Degaussers render the drive nonfunctional.
I know it's a lot easier to wholesale resell them, but it'd be so awesome if you could dedicate a portion to be sold to the homelabbers among us.
I don't know how that would be more awesome, essentially spending effort towards the upper middle-class hobbyists. I would rather see them sell them directly to the highest bidder and focus the effort on improving their business, or give the drives to charity.
They were reusing their 1TB drives to test new pods with. But I think they would only need a hundred or so for that, unless they die faster in that workload.

https://www.backblaze.com/blog/hard-drive-reliability-q4-201...

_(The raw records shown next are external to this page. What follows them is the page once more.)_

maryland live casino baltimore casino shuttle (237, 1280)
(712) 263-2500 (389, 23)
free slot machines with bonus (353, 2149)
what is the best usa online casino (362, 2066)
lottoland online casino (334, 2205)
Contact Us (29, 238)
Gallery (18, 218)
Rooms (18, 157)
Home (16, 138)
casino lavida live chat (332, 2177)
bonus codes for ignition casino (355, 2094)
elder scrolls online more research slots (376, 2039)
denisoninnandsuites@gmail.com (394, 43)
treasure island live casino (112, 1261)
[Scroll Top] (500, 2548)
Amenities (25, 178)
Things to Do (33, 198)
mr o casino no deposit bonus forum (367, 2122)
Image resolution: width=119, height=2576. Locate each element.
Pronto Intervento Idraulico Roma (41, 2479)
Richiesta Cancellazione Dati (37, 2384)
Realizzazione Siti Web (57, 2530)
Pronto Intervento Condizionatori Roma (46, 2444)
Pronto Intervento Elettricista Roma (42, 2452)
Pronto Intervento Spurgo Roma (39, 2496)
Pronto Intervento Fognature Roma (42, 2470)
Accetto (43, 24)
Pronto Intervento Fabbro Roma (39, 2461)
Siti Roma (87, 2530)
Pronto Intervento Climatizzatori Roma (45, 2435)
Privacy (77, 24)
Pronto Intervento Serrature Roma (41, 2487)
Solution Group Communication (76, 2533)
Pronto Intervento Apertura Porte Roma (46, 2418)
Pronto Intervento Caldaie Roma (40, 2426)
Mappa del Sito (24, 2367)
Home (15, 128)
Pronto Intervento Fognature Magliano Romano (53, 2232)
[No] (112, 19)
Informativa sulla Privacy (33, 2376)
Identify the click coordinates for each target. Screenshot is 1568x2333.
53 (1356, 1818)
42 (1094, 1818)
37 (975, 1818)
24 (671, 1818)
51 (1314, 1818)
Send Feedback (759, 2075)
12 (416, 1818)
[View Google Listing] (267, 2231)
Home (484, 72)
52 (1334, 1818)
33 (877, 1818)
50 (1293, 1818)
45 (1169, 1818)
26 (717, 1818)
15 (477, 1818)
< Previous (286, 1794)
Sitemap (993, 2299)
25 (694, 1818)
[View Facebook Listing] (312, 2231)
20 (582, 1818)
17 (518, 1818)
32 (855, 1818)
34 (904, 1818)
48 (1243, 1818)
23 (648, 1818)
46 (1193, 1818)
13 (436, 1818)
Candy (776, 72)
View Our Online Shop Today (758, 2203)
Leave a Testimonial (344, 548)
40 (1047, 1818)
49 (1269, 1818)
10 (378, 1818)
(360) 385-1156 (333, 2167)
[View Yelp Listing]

I guess my question is more about the long term implications of transfer speeds increasing much slower than hard drives space. And if there's a hidden risk to downtime because all of a sudden, a full rack of 32 or even 64TB drive will take day(s) to transfer as opposed to an hour or so because transfer speeds are so slow.
There are implications. ZFS' raid-z2 (which uses 2 disks for redundancy data) was pitched - in 2008 or so - with the idea that disks are now large enough that recovery can take long enough that it's likely that another disk in the raid set breaks before the redundancy is back.
I suppose if you had a single 32TB drive that went offline for say a week, and then once it came back online you'd have some type of pent up demand and a "slow" transfer speed. Storage systems in general spread the load across multiple devices so the effect of slow transfer speed is near zero in most backup and archiving applications and maybe more problematic in transactional applications.